_Liste des tâches_.
A – Reproduisez fidèlement le passage de l'extrait sur Jean-Louis Popier qui s'ouvre sur les mots contenant "Si l'Histoire se" et se clôt sur "de ce livre.".
B – Répondez aux questions suivantes d'après l'extrait sur Jean-Louis Popier.
(i) Quel écrivain a décidé de faire revivre Jean-Louis Popier sous sa plume ?
(ii) Quel était le métier de la femme que Jean-Louis Popier sauve la première fois ?
(iii) Combien de condamnations à mort décide-t-il d'avaler chaque jour ?
C – Poursuivez la présentation du roman sur Jean-Louis Popier à partir de l'endroit où elle s'arrête.

_Extrait fourni_.
┏━━

Si l'Histoire se nourrit de preuves et de gloire, ne retenant bien souvent que ses figures les plus flamboyantes, le romancier, quant à lui, a toutes les libertés. C'est donc Jean-Louis Popier et non Danton ou Robespierre que Borislav Pekic a décidé de faire revivre sous sa plume. Que Jean-Louis Popier ait réellement existé, ou non, qu'il soit une légende ou le fruit de l'imagination malicieuse de l'écrivain se jouant de l'Histoire et de son lecteur, après tout peu importe, Jean-Louis Popier est bel et bien le héros silencieux et presque transparent de ce livre.
Nous sommes en pleine Révolution, sous la Terreur, et Jean-Louis Popier, obscur greffier au tribunal, est chargé de consigner les noms des condamnés à mort que la justice révolutionnaire, insatiable, fournit quotidiennement par charrettes entières. Un jour, par un curieux concours de circonstances, il se retrouve littéralement obligé de manger l'une des condamnations afin de ne pas être pris en faute. Mais avant d'avaler le papier compromettant, Jean-Louis Popier a eu le temps de lire l'acte d'accusation, totalement ubuesque, comme tant d'autres à l'époque. Et il s'aperçoit très vite que d'avoir sauvé, même malgré lui, une pauvre fileuse accusée à tort, lui procure un sentiment de satisfaction intense et durable. C'est donc à ce moment précis que Jean-Louis Popier décide d'entamer une carrière de héros anonyme, en avalant une condamnation à mort par jour. Mais une seule, afin de ne pas être découvert. Et il n'est pas si facile de se substituer au destin... Parmi les centaines de condamnations injustes, laquelle choisir ? Jean-Louis Popier découvre les affres du doutes et des atermoiement, tandis que son estomac malmené se révolte... Néanmoins, quels que soient ses états d'âme, il poursuit méthodiquement son œuvre d'homme « qui mange la mort », tandis qu'en toile de fond la Terreur se dévore elle-même en envoyant peu à peu à l'échafaud tous les tribuns qui ont fait sa renommée...

┗━━

_Données fournies_.
┏━━

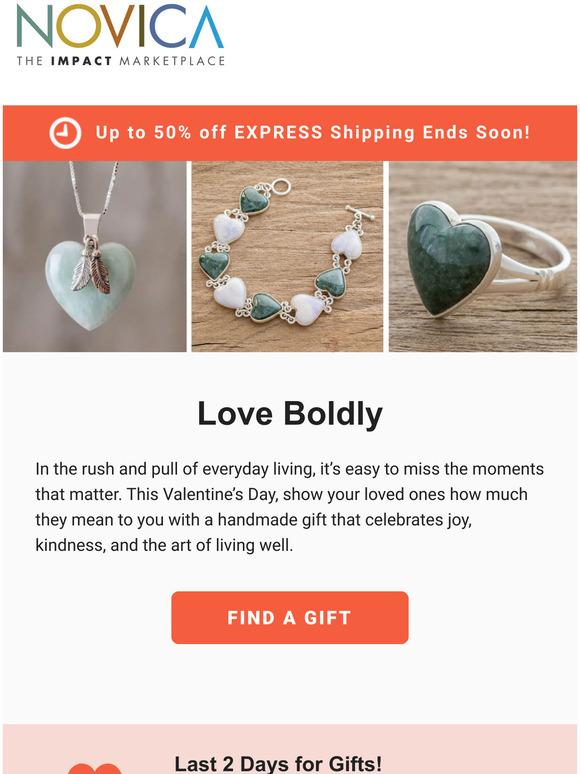Click the FIND A GIFT button

(x=290, y=618)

┗━━

_Réponses par tâche_.
A –
Si l'Histoire se nourrit de preuves et de gloire, ne retenant bien souvent que ses figures les plus flamboyantes, le romancier, quant à lui, a toutes les libertés. C'est donc Jean-Louis Popier et non Danton ou Robespierre que Borislav Pekic a décidé de faire revivre sous sa plume. Que Jean-Louis Popier ait réellement existé, ou non, qu'il soit une légende ou le fruit de l'imagination malicieuse de l'écrivain se jouant de l'Histoire et de son lecteur, après tout peu importe, Jean-Louis Popier est bel et bien le héros silencieux et presque transparent de ce livre.

B –
(i) Borislav Pekic.
(ii) Elle était fileuse.
(iii) Une seule par jour.

C –
Cette longue nouvelle de 70 pages, savoureuse et délicieusement écrite, fustige avec humour la foire aux vanités et l'incommensurable bêtise humaine, tout en se jouant du sort et de l'arbitraire. La Terreur et ses excès en tout genre sont un cadre idéal pour ce petit texte virtuose qu'il convient de déguster en gourmet, à l'image d'un Jean-Louis Popier se délectant de sa toute dernière condamnation...
Il est des gens dont la vie n'est qu'un rond dans l'eau. On ne les voit pas, on ne les entend pas, ils sont irréels, leurs pas ne s'impriment point sur le désert de sable de l'humanité. Nous ignorons d'où ils viennent et, lorsqu'ils disparaissent, où ils sont partis et pourquoi. Quand les dieux fréquentaient encore la terre, on les reconnaissait à cela. Depuis qu'ils nous ont quittés, le seul de leurs pouvoirs qu'ils ont légué aux hommes est cette faculté de vivre sans être.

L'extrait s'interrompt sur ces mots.